Understand the difference between generative models and discriminative models. When to use each type for your for statistical and data mining.
Statistical Models
Statistical models are broken down into two main catagories, generative and discriminative. Discriminative models are more straight forward to understand but are also more limited in application. These models allow a machine learning componnet to discriminate or classify between input elements. These models contain data that relates conditional probablities of input to the unknown decision parameters.

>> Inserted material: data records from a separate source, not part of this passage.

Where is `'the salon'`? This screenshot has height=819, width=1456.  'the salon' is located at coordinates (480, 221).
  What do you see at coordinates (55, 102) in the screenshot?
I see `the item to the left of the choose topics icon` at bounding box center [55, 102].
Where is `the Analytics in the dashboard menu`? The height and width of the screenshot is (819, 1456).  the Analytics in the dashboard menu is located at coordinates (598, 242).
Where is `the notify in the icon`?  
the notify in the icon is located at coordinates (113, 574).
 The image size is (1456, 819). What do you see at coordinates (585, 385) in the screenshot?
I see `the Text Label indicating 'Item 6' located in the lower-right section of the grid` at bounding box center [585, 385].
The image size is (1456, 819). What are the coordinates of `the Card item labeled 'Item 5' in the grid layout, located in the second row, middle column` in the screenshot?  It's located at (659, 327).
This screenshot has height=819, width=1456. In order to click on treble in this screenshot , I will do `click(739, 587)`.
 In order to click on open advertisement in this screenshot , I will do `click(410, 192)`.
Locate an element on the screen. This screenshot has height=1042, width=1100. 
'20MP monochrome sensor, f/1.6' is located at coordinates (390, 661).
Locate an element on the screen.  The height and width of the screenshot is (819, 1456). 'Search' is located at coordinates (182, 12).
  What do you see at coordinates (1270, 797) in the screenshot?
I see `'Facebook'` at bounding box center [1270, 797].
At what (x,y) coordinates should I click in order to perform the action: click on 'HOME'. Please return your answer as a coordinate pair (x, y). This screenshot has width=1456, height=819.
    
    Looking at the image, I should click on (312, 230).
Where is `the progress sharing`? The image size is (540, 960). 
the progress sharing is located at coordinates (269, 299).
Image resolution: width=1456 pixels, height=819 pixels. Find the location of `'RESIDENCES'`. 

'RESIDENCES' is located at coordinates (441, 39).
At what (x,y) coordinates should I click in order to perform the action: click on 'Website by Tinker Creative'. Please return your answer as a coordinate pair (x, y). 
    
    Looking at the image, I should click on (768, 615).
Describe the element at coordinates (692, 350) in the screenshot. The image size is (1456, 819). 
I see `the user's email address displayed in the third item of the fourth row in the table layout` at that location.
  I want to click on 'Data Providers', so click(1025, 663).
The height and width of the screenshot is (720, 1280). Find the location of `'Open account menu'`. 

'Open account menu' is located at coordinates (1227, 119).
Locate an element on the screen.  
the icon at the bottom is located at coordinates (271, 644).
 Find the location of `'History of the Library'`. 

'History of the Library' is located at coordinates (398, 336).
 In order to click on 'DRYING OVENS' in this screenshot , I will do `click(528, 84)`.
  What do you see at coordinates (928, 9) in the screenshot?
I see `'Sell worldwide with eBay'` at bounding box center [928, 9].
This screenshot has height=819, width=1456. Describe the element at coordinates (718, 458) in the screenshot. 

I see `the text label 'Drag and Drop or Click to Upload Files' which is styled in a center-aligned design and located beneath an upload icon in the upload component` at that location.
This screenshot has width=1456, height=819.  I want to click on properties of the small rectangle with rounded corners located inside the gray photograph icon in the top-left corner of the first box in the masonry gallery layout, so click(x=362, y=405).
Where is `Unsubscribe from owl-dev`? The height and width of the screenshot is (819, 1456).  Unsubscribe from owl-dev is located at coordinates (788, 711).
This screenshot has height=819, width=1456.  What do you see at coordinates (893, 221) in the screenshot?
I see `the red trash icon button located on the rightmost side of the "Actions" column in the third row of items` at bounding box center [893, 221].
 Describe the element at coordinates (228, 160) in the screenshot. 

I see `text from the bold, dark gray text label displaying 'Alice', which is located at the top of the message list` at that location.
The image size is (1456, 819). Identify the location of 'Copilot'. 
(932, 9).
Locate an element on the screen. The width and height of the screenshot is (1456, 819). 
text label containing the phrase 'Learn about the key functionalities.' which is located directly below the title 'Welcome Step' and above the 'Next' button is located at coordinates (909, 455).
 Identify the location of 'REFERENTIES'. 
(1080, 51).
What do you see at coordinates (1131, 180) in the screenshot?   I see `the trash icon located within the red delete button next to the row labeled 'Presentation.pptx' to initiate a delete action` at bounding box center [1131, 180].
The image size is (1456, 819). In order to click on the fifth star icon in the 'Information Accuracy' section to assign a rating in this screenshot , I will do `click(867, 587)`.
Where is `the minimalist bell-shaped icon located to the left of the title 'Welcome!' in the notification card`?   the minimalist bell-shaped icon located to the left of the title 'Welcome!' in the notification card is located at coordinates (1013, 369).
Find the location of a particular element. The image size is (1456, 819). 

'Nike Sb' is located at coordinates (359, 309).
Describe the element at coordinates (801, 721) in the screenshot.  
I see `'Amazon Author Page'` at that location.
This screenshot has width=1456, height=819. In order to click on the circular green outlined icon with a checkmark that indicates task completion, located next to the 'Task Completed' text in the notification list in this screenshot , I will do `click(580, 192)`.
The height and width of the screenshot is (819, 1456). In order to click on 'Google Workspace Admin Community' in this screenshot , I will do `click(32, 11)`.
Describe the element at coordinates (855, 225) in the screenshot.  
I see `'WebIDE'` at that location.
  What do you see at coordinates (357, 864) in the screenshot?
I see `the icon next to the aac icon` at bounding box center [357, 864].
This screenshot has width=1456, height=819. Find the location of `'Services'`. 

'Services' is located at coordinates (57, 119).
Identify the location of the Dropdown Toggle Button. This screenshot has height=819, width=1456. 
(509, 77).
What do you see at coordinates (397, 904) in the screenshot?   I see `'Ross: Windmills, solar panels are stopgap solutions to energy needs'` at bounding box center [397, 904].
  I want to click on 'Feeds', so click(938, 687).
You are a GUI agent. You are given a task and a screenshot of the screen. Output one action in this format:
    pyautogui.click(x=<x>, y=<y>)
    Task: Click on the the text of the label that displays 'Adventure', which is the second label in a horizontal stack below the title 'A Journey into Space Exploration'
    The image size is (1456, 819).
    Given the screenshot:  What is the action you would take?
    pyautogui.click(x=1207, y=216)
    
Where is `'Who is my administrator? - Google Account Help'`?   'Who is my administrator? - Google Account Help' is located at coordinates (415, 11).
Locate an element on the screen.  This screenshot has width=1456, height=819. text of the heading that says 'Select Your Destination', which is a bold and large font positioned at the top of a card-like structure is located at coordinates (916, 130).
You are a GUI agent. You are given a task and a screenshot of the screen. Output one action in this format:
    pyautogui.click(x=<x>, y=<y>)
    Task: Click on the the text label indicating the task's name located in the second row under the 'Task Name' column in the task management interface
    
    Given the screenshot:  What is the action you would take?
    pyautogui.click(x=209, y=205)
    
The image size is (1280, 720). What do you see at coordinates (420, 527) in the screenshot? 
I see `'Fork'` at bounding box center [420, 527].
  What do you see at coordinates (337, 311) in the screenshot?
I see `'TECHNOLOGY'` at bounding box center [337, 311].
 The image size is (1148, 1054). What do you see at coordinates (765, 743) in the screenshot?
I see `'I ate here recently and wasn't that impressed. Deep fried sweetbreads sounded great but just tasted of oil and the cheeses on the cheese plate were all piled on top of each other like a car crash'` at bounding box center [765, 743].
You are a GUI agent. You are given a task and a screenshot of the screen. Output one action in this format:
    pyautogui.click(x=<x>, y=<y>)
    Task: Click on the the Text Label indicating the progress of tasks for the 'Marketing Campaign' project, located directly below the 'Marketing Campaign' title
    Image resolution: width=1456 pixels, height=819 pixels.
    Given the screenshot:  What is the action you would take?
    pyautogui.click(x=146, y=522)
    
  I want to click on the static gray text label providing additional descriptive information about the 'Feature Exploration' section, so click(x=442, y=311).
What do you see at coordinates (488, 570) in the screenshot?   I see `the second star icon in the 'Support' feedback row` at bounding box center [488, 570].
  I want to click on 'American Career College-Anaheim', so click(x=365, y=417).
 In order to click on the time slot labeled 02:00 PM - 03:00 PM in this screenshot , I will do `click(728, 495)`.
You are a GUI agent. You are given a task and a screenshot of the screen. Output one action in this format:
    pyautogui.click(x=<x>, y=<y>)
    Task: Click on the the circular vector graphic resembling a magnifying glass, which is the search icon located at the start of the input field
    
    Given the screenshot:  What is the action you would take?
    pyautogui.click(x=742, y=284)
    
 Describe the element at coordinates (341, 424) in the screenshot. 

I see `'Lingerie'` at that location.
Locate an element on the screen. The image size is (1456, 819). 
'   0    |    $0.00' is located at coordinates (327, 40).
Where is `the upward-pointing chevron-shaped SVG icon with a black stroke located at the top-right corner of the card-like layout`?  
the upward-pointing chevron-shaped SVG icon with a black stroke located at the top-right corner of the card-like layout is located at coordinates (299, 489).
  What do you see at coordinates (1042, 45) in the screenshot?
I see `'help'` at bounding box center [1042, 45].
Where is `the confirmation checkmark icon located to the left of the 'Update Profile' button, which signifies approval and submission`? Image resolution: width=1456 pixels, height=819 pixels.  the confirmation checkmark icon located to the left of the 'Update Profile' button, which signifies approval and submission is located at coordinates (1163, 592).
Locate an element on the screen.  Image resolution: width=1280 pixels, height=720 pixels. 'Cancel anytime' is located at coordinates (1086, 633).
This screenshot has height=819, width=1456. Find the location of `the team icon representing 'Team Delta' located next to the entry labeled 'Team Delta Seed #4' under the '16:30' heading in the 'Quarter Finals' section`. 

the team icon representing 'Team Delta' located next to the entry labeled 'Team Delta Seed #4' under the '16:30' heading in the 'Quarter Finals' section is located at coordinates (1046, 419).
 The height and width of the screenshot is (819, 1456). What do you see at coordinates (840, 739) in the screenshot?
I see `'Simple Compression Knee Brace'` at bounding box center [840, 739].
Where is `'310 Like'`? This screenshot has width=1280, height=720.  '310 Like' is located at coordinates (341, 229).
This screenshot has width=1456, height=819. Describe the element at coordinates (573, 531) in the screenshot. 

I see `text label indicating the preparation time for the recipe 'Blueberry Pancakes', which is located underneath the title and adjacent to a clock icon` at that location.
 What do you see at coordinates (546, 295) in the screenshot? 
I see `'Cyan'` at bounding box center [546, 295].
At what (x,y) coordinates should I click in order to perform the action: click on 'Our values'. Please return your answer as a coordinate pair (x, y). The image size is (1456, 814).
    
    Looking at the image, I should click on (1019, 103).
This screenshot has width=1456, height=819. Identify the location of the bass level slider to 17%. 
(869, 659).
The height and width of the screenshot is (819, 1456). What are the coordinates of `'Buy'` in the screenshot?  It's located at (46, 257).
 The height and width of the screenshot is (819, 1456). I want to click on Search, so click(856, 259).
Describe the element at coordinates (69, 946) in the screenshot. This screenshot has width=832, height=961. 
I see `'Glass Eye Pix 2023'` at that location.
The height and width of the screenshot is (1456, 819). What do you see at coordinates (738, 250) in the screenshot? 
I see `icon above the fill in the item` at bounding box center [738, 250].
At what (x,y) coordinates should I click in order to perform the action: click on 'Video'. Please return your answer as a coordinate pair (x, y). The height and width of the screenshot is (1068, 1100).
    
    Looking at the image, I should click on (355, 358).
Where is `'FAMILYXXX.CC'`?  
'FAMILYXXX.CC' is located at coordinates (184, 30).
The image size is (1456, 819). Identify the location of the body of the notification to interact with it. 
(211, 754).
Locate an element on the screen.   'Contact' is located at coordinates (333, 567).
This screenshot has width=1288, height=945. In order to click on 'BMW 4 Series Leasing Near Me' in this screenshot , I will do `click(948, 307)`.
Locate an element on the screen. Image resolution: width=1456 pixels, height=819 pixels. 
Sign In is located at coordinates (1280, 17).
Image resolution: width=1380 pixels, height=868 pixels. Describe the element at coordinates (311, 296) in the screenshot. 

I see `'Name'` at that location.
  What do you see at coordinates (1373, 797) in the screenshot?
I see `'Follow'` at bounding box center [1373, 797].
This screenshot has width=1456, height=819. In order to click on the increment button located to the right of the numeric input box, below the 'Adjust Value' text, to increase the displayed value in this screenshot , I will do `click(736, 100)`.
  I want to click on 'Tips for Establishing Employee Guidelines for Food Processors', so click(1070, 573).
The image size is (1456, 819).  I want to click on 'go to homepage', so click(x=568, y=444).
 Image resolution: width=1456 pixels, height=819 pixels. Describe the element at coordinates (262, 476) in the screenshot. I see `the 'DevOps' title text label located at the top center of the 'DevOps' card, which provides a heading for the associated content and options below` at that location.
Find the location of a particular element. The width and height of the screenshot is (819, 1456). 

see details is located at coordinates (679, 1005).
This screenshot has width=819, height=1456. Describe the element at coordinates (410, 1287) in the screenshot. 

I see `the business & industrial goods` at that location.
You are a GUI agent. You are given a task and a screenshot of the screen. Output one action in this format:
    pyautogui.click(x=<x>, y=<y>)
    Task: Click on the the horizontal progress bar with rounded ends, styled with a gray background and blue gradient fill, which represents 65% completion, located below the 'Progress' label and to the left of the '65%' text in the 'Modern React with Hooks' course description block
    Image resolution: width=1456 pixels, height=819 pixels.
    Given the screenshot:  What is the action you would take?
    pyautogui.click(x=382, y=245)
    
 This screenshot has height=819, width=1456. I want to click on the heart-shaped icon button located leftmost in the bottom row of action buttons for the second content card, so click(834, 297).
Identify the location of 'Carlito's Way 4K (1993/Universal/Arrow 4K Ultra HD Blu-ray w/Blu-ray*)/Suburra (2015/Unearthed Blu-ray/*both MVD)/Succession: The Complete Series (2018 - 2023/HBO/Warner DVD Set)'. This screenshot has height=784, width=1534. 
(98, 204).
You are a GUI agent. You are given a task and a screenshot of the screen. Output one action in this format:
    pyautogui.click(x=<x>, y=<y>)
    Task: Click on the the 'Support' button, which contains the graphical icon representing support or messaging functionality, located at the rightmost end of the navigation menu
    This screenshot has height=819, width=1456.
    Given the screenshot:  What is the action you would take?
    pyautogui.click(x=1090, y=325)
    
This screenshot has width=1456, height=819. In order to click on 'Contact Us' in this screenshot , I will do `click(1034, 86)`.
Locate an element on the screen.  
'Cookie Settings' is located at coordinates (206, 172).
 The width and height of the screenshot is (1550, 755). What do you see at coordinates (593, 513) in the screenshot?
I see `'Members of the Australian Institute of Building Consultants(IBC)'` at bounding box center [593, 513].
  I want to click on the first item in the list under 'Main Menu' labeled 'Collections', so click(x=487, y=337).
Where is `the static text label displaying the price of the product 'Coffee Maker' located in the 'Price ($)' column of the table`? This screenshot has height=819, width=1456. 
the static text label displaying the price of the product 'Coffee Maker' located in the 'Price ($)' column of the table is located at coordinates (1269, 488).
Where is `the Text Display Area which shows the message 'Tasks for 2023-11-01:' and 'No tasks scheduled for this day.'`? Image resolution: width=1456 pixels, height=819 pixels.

Generative models contain more information on the system's dynanaics. This makes the model more complex but allows the user to ask more questions. It can generate instances of system with specified characterstics.
Generative Models
In statistics, a generative model is a model for randomly generating observed data, typically given some hidden parameters. It specifies a joint probability distribution over observation and label sequences. Generative models are used in machine learning for either modeling data directly (i.e., modeling observed draws from a probability density function), or as an intermediate step to forming a conditional probability density function. A conditional distribution can be formed from a generative model through the use of Bayes' rule.
Generative models contrast with discriminative models, in that a generative model is a full probability model of all variables, whereas a discriminative model provides a model only of the target variable(s) conditional on the observed variables. Thus a generative model can be used, for example, to simulate (i.e. generate) values of any variable in the model, whereas a discriminative model allows only sampling of the target variables conditional on the observed quantities.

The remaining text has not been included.